The energy of photon of wavelength λ is:
A.) \[\dfrac{c\lambda }{h}\]
B.) \[\dfrac{h\lambda }{c}\]
C.) \[\dfrac{hc}{\lambda }\]
D.) \[\dfrac{\lambda }{hc}\]

Answer 1

Hint: Photon is a discrete particle of light and travels with the velocity of light. Use this concept and apply it in the formula for energy-frequency relationship, also known as Plank’s-Einstein relation. Also use the frequency-wavelength relationship. As the options are given in terms of Planck's constant, wavelength and speed of light.

Formula used: Formula for Planck’s-Einstein relation
\[\text{E=h}\nu \]
Formula for wavelength-frequency relationship:
\[\nu \lambda =c\]

Complete step by step answer:
Photon is a discrete particle and has no mass. Light transports energy and this energy is proportional to the square of amplitude of the electric field of the light wave. This energy when it reaches the receiving end is not in continuous form but in discrete form and hence photons are discrete in nature. Thus, photons are the light particles.

There are few characteristics of photons:

A. They travel with the speed of light.
B. They are electrically neutral.
C. They are massless.
D. They can be created and even be destroyed.

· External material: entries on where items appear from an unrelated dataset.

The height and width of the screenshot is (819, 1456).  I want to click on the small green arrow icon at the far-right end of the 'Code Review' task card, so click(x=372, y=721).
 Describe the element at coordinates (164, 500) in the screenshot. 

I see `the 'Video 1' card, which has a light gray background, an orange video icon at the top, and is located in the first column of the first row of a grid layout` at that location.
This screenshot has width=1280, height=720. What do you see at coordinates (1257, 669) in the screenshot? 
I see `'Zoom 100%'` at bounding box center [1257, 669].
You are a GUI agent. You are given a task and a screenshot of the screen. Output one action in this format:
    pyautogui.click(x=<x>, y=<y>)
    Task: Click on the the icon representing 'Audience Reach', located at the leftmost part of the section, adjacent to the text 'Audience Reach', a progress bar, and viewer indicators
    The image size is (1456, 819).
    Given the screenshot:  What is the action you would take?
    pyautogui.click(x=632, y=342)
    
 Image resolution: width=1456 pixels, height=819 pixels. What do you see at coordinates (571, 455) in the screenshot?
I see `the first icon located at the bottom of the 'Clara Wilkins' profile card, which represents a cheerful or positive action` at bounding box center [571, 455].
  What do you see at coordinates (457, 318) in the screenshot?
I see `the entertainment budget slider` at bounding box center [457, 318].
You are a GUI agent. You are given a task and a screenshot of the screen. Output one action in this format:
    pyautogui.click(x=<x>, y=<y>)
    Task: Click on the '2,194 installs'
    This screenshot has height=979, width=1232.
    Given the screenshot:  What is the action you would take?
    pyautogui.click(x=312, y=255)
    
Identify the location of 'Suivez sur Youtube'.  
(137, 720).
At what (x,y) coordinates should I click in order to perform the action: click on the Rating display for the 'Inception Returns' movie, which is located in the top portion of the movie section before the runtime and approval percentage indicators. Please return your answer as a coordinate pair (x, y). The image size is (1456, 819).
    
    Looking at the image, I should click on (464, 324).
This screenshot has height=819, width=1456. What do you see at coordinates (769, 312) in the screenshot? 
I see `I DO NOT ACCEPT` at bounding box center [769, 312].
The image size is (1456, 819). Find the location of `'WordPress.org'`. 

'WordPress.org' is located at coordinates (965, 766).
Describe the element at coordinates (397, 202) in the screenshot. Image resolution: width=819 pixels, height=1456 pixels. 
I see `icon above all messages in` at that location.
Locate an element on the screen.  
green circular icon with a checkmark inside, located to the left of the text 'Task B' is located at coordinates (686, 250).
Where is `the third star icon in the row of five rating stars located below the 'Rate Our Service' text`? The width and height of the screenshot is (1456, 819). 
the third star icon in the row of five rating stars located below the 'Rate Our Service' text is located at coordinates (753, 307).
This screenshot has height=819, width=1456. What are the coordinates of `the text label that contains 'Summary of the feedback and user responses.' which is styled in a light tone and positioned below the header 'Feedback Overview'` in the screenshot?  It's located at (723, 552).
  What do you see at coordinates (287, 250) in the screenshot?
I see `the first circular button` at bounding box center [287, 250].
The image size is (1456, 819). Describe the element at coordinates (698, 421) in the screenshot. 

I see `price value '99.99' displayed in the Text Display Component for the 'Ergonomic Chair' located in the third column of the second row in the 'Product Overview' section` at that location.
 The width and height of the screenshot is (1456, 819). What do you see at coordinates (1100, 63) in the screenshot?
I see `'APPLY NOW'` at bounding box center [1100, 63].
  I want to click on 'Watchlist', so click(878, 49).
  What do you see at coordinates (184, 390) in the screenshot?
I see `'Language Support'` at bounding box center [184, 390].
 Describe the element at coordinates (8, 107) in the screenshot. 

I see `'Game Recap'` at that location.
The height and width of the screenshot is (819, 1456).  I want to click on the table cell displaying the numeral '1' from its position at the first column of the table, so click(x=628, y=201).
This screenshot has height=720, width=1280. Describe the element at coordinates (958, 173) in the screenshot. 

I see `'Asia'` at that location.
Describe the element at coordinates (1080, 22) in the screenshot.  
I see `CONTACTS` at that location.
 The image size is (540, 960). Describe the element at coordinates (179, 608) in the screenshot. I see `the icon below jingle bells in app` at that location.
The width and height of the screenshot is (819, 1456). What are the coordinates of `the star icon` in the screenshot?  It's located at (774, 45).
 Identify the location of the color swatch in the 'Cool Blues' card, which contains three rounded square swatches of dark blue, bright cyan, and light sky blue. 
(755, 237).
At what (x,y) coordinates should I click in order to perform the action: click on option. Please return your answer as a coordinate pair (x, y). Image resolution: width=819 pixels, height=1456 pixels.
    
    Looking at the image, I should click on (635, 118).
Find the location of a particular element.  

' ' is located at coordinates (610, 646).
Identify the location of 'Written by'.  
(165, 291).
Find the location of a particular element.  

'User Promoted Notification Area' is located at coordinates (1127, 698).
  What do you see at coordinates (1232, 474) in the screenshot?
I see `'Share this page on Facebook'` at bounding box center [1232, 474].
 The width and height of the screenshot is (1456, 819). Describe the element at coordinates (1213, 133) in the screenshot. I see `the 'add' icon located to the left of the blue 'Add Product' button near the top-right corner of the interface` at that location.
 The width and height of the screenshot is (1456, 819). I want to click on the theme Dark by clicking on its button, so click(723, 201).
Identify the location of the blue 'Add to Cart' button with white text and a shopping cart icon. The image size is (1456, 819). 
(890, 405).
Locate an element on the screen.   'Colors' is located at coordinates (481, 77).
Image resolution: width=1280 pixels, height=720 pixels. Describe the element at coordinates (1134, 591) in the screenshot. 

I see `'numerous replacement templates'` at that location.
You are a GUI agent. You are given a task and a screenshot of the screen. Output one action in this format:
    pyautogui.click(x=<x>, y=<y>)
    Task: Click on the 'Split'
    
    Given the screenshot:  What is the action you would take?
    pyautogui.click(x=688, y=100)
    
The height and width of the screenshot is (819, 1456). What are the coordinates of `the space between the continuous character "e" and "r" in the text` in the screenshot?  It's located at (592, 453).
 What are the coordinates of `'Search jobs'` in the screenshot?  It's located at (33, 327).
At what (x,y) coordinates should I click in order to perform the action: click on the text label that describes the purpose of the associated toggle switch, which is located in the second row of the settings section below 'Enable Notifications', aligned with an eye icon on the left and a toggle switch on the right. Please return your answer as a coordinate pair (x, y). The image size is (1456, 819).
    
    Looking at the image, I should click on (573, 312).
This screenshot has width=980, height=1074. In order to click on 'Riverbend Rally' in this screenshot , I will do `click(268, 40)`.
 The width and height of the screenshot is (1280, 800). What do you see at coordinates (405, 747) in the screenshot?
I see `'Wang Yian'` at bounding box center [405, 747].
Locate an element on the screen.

Planck-Einstein relation determines the relation between the energy of each packet also known as quanta of light, the frequency of light and Planck's constant. The following relation holds:
\[\text{E=h}\nu \]… (1)
Where, E is the energy of each quanta, measured in Joules; \[\nu \] is the frequency, measured in Hertz; c is the velocity of light; h is called as Planck’s constant whose value is \[h=\text{ }6.626\text{ }\times \text{ }{{10}^{-34}}\text{ }Js\] .
If λ is the wavelength of light wave, we know the relationship of wavelength with frequency:
\[\nu \lambda =c\] .
Therefore equation (1) becomes:
\[\text{E=}\dfrac{\text{hc}}{\lambda }\]
From this photon energy equation, we can infer that the energy of a photon is always inversely related to the wavelength of the wave. Hence, the shorter the wavelength, the more the energy of the photon particle and if the wavelength of wave is longer, then the photon energy is higher.
Therefore, the correct answer is option B.

Note: This question can be analysed by dimensional analysis as well. That is if the dimensions, or even units of the quantities are known, the option with the dimension matching the quantity in the question is correct. For example, the unit of h is Js, $\lambda $ is m and c is m/s. Only option C. gives the units as J (Joules).